Backup MX servers need careful configuration. They must be able to accept and queue mail for your domain, then forward it to your primary server when it recovers. Misconfigured backups can become spam magnets or create mail loops.
Common MX record mistakes
Several MX configuration errors cause email problems.
Pointing MX records to IP addresses instead of hostnames doesn't work. MX records must contain hostnames. Those hostnames then need A records pointing to IP addresses. This two-step resolution is how the protocol works.
Pointing MX records to CNAMEs is technically invalid, though some DNS servers tolerate it. The MX hostname should have an A record, not a CNAME. This can cause subtle delivery problems with strict mail servers.
Forgetting to create the A record for your mail server hostname breaks delivery. The MX record points to mail.yourdomain.com, but if mail.yourdomain.com doesn't resolve to an IP address, senders can't connect.
Leaving old MX records after migration causes split delivery. Some email goes to your new provider, some to the old one. Remove old MX records promptly when migrating email services.

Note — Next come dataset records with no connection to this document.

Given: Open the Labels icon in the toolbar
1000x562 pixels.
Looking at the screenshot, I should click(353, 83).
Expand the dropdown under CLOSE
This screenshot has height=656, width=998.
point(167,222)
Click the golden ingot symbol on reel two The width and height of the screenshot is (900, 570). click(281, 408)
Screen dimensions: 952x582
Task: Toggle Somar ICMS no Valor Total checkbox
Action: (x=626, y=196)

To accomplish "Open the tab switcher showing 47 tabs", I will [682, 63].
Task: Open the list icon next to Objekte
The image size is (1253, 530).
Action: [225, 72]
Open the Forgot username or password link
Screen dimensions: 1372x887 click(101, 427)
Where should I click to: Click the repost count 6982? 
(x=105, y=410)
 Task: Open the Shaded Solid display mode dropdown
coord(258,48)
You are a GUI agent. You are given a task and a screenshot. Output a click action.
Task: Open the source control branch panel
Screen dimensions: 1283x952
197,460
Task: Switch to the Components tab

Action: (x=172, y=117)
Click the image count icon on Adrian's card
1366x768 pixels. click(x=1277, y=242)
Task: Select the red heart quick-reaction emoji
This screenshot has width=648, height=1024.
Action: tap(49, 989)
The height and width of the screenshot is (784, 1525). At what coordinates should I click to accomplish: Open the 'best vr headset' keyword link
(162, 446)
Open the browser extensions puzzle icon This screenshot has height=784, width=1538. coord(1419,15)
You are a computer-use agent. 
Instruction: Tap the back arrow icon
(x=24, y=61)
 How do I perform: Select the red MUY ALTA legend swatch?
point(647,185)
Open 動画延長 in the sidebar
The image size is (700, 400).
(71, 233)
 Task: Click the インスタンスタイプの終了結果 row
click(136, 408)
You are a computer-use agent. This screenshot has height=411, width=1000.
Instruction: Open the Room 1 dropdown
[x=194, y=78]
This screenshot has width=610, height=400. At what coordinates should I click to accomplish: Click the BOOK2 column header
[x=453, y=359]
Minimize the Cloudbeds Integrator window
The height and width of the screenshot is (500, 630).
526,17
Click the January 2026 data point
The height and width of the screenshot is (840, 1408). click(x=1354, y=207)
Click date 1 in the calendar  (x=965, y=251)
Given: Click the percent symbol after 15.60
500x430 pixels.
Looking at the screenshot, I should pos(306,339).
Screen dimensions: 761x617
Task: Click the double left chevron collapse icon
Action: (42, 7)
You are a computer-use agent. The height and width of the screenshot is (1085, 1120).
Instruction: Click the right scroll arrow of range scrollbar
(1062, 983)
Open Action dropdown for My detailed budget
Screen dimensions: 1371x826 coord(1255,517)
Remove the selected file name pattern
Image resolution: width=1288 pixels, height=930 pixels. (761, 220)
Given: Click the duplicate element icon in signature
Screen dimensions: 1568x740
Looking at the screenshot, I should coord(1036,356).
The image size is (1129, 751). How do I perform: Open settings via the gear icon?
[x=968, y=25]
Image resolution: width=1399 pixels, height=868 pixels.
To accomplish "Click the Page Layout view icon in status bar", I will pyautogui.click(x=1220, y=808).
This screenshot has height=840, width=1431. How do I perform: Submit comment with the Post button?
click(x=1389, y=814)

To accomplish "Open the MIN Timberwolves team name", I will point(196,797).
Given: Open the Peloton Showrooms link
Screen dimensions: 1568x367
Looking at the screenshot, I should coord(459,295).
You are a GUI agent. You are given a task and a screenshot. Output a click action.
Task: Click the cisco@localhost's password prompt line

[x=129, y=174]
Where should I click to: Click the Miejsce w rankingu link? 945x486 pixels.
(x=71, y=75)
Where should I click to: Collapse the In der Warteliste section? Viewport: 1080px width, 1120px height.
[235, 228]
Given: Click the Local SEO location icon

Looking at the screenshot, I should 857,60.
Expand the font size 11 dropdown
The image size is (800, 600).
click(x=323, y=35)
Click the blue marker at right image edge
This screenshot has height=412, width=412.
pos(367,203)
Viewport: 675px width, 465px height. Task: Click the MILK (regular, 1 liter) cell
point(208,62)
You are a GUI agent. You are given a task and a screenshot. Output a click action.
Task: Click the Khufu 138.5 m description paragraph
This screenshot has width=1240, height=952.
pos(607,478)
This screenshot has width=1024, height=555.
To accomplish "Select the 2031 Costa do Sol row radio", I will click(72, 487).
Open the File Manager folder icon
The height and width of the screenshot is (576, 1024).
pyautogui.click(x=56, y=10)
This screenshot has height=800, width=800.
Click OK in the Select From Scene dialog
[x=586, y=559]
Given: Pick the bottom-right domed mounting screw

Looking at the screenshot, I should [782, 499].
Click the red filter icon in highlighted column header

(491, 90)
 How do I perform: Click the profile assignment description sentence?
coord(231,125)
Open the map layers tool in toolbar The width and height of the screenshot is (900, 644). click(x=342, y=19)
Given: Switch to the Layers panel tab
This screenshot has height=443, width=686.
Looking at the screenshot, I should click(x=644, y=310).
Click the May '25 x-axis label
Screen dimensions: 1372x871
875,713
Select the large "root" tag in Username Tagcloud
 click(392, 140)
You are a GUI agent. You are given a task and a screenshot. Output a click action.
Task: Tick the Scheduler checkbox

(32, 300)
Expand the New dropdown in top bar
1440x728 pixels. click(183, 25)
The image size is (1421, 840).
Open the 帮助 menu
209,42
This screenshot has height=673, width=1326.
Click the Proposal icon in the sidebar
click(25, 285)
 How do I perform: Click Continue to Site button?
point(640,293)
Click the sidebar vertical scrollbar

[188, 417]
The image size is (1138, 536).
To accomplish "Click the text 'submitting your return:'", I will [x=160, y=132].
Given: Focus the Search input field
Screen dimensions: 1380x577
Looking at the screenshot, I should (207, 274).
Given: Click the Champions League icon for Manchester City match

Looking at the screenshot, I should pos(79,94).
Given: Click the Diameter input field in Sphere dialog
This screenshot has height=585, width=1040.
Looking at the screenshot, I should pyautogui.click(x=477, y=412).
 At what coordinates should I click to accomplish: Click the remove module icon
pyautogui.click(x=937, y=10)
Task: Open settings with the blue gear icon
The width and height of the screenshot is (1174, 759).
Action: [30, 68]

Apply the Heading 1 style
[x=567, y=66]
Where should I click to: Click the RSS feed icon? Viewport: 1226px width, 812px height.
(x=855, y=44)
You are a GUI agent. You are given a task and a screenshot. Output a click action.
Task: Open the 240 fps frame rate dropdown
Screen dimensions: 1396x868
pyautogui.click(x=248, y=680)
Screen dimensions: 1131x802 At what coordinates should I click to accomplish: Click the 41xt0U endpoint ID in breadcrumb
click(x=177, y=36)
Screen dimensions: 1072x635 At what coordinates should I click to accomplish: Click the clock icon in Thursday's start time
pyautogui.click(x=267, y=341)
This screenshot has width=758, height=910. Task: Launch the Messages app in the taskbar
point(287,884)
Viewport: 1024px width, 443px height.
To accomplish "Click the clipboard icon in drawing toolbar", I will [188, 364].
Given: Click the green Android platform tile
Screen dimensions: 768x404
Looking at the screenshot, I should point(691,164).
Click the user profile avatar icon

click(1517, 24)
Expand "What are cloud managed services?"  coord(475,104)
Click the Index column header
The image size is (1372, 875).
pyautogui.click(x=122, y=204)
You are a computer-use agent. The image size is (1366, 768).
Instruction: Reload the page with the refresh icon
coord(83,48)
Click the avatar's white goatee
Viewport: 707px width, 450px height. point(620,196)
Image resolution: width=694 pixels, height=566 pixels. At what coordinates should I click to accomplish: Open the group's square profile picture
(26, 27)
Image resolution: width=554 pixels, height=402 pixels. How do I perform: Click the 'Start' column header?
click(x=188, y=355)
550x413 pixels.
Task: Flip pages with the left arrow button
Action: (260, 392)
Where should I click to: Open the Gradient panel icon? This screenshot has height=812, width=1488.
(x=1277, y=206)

Setting all MX records to the same priority when you want failover means servers get tried randomly rather than in order. Use different priorities if you have primary and backup servers.
MX records and email security
MX records interact with several email security mechanisms.
SPF records often reference MX records using the "mx" mechanism. This automatically authorizes your MX servers to send email for your domain. If you change MX records, your SPF might need updating too.
MTA-STS policies specify which MX hostnames are valid. If your MTA-STS policy lists specific hostnames and your MX records point elsewhere, there's a mismatch that can cause delivery failures.
DANE/TLSA records are published at hostnames derived from MX records. If you're using DANE for email security, changing MX records means updating TLSA records too.
Attackers sometimes try to exploit backup MX servers, which may have weaker security than primary servers. Ensure all your MX servers have equivalent security configurations.
MX records for subdomains
Subdomains can have their own MX records, separate from the parent domain.
Email to [email protected] looks up MX records for mail.company.com, not company.com. If mail.company.com has no MX records, the email fails—it doesn't fall back to the parent domain's MX records.
This enables routing different subdomains to different mail systems. Marketing emails might use marketing.company.com with one provider; transactional emails might use notifications.company.com with another.
If you want a subdomain to use the same mail servers as the parent domain, you need to explicitly create MX records for that subdomain pointing to the same servers. There's no automatic inheritance.
Some organizations create MX records for subdomains that point to null or invalid servers, effectively disabling email for those subdomains. This can be a security measure for subdomains that should never receive email.
Frequently asked questions
What happens if a domain has no MX records?
Sending servers fall back to the domain's A record and try to deliver directly to that IP address. This is legacy behavior and unreliable. Always configure explicit MX records for domains that receive email.
How long do MX record changes take to propagate?
It depends on TTL (Time To Live) settings. Changes can propagate in minutes or take up to 48 hours. During migration, some senders may use old records while others use new ones. Plan for overlap.
Can I have MX records pointing to different providers?
Technically yes, but it's unusual and can cause confusion. All your MX servers should be able to handle mail for your domain consistently. Split routing between providers is complex to manage.
Do I need MX records if I only send email, never receive?
Strictly speaking, no—MX records are for receiving. But having valid MX records improves your sending reputation. Some spam filters check whether senders can receive replies. Consider setting up basic receiving capability even for send-only domains.